Suncorp Group has reported a net profit of $530 million for the six months to December 31, down 16% on the previous corresponding period.

The general insurance division took an even bigger hit – with net profit down 29% to $297 million.

A spike in working claims costs in the home and motor segments – with a combined impact of $95 million – and large claims in commercial insurance ($22 million) took a heavy toll.

Rising natural hazard claims and poor investment returns also had “material impacts” on performance.

Natural hazard costs were $362 million, $28 million above the allowance, and total investment income of $133 million represented an annualised return of only 2.2%.

These and other constraints on the bottom line – such as the falling dollar – resulted in a substantially weakened underlying insurance trading ratio for the general insurance division: 10.1% in the half-year, down from 14.8% in the previous corresponding period.

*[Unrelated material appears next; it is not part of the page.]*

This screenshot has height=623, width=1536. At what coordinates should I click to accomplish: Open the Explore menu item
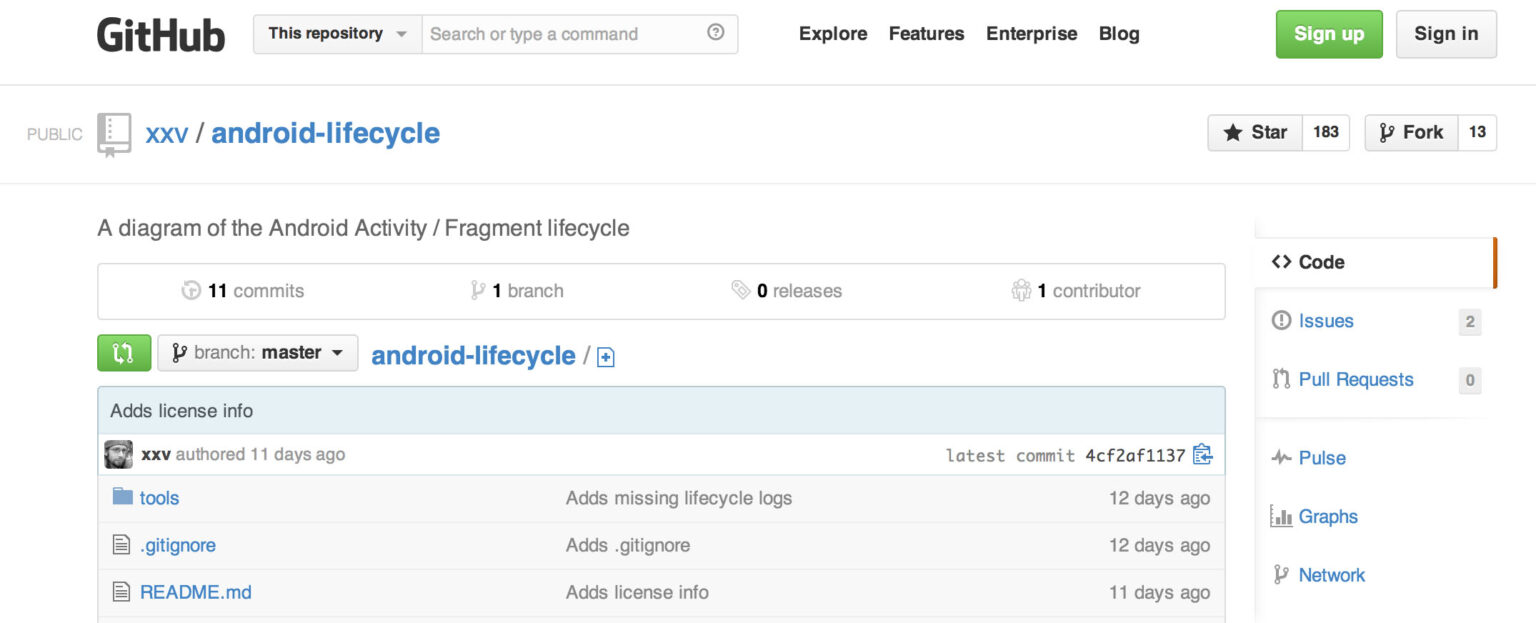832,34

CEO Michael Cameron says operational issues also contributed to the cost of claims, including changes in technology and operational structures.

He says reversing the rising cost of personal insurance claims is a “code red” priority.

“We have moved quickly with an intervention strategy to restore performance. We are using data intelligence to better understand the causes of the increased costs and to design solutions.

“We have also reviewed our pricing and our policy coverage.”

Mr Cameron says despite “aggressive market competition”, personal insurance gross written premium (GWP) returned to growth (up 0.6%) and commercial insurance GWP gained 2.2%.

Australian Commercial Insurance CEO Anthony Day says the division is maintaining profitability in a competitive market, despite “numerous natural hazards and recurring investment volatility”.

“We have a positive outlook for future profitable growth, particularly by leveraging our strong position in the statutory business,” he said.

“We continue to place strong focus on maintaining underwriting discipline in a competitive market.”

“We are delivering on our growth commitment through improvements in customer service, distribution and simplification. All these will drive better customer retention and new business growth.

The compulsory third party (CTP) area remains consistently profitable, and Mr Day says he expects Suncorp’s processes and expertise to give it a “tangible competitive advantage” when it enters the privatised CTP scheme in SA from July 1.

“We aim to help our customers prosper, providing them with protection for their assets and livelihoods,” he said. “This is most evident following major weather events, such as those we’ve experienced recently.

“These events continue to highlight the importance of our broker relationships and ensuring we’ve got local knowledge on the ground.”

Chairman Ziggy Switkowski agrees that given a difficult market, Suncorp has reason to be optimistic.

He believes the result “demonstrates the benefits of [being] a financial services conglomerate”.

While general insurance earnings took a hit from “external headwinds and operational issues”, Dr Switkowski says banking and life insurance delivered improved underlying profits.

Across the Tasman, Suncorp’s New Zealand general insurance business – which consists of Vero New Zealand and AA Insurance – contributed an insurance trading result of $NZ83 million ($78 million) for the half-year. GWP grew 2.7%.

Ratings agency Standard & Poor’s says Suncorp’s A+ stable rating is unaffected by the weaker half-year result, noting it is “broadly in line with our medium-term expectations”.